→ WORK REQUEST
The answer must be every entry below, word for word, with the pictures left out.

Collected data

****************

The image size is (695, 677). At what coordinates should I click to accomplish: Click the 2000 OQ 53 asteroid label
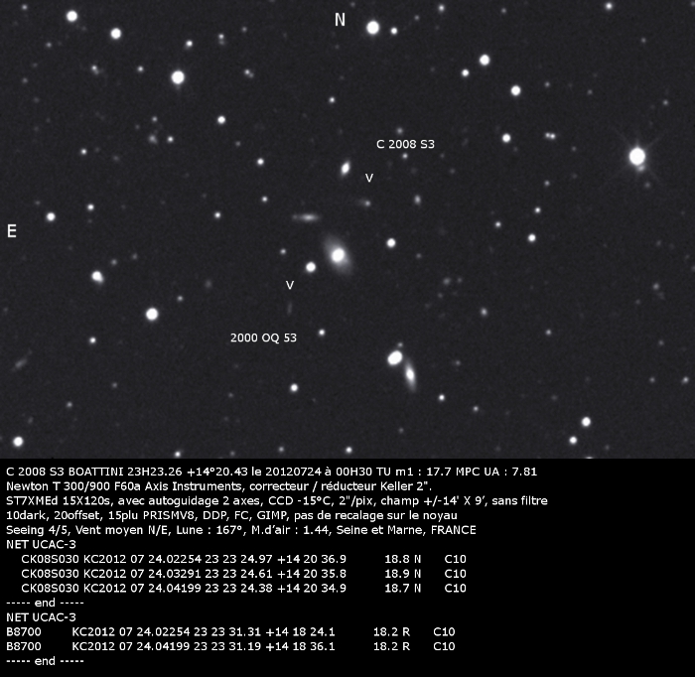click(263, 338)
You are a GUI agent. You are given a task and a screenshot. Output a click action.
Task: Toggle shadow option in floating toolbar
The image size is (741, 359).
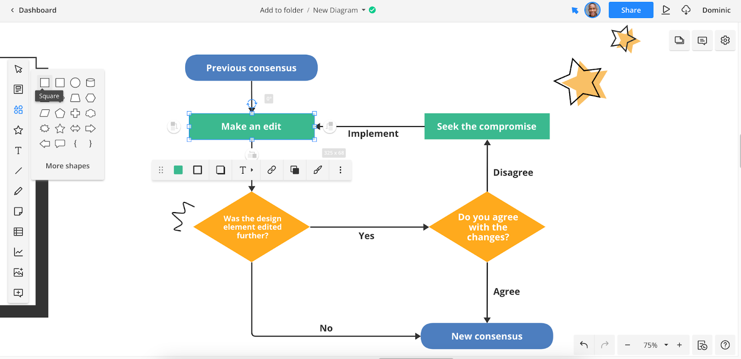(220, 170)
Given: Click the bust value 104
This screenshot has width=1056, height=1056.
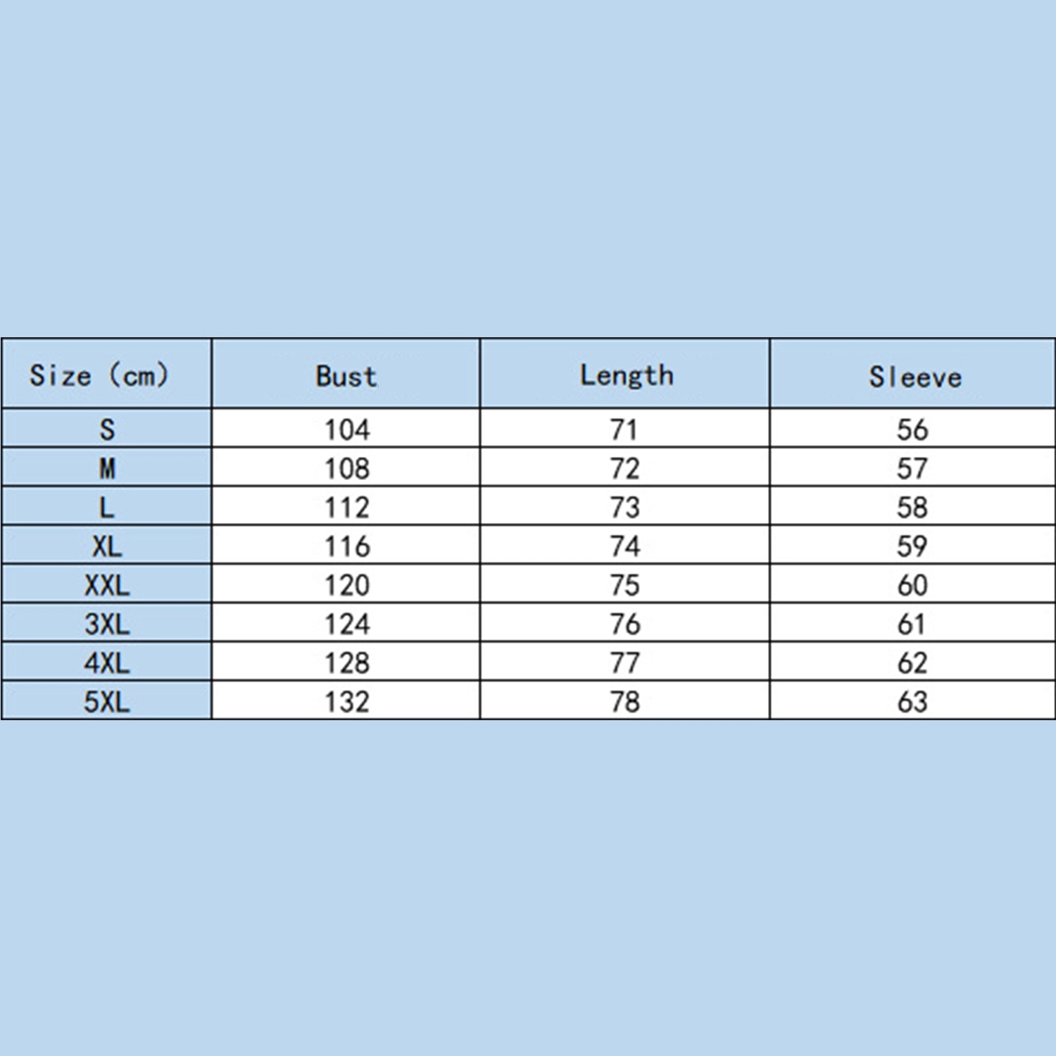Looking at the screenshot, I should (x=346, y=429).
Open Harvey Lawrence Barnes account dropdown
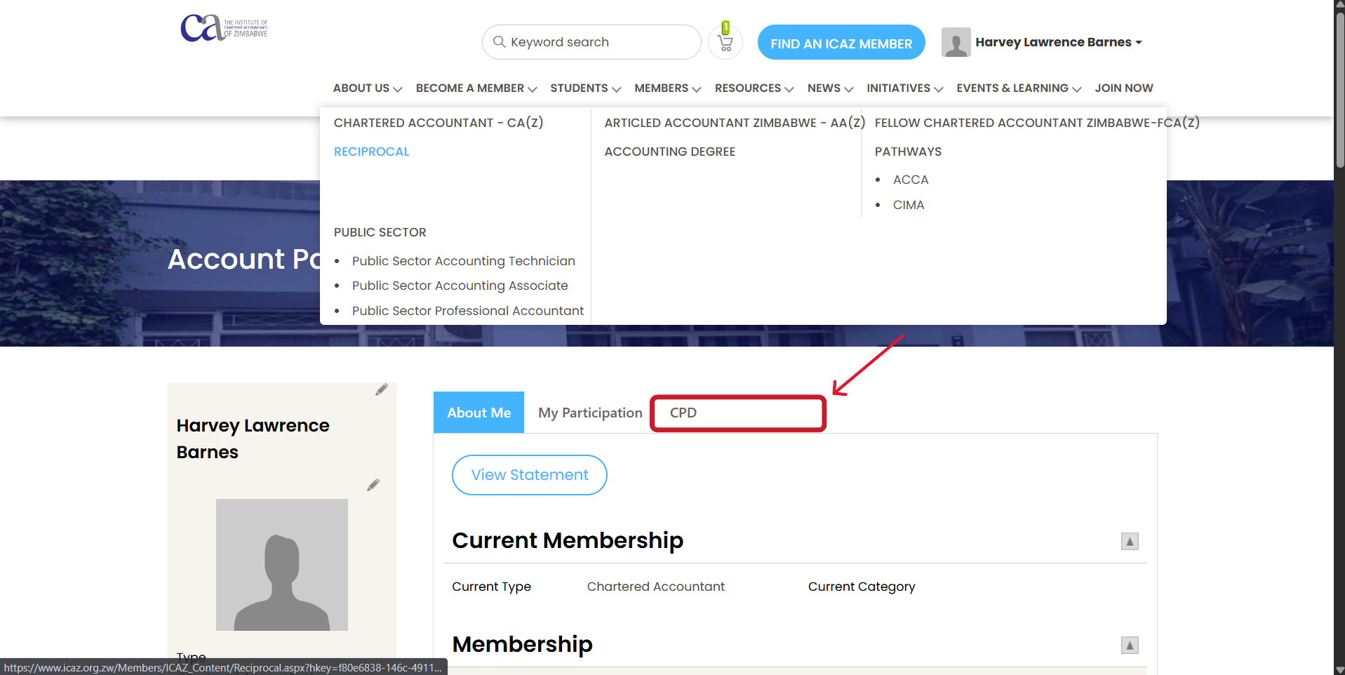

****************

→ SOLUTION FOR THIS TASK
The image size is (695, 677). At what coordinates should I click to accomplish: Click the 2000 OQ 53 asteroid label
click(263, 338)
You are a GUI agent. You are given a task and a screenshot. Output a click action.
Task: Toggle shadow option in floating toolbar
The image size is (741, 359).
(220, 170)
Given: Click the bust value 104
This screenshot has width=1056, height=1056.
Looking at the screenshot, I should (x=346, y=429).
Open Harvey Lawrence Barnes account dropdown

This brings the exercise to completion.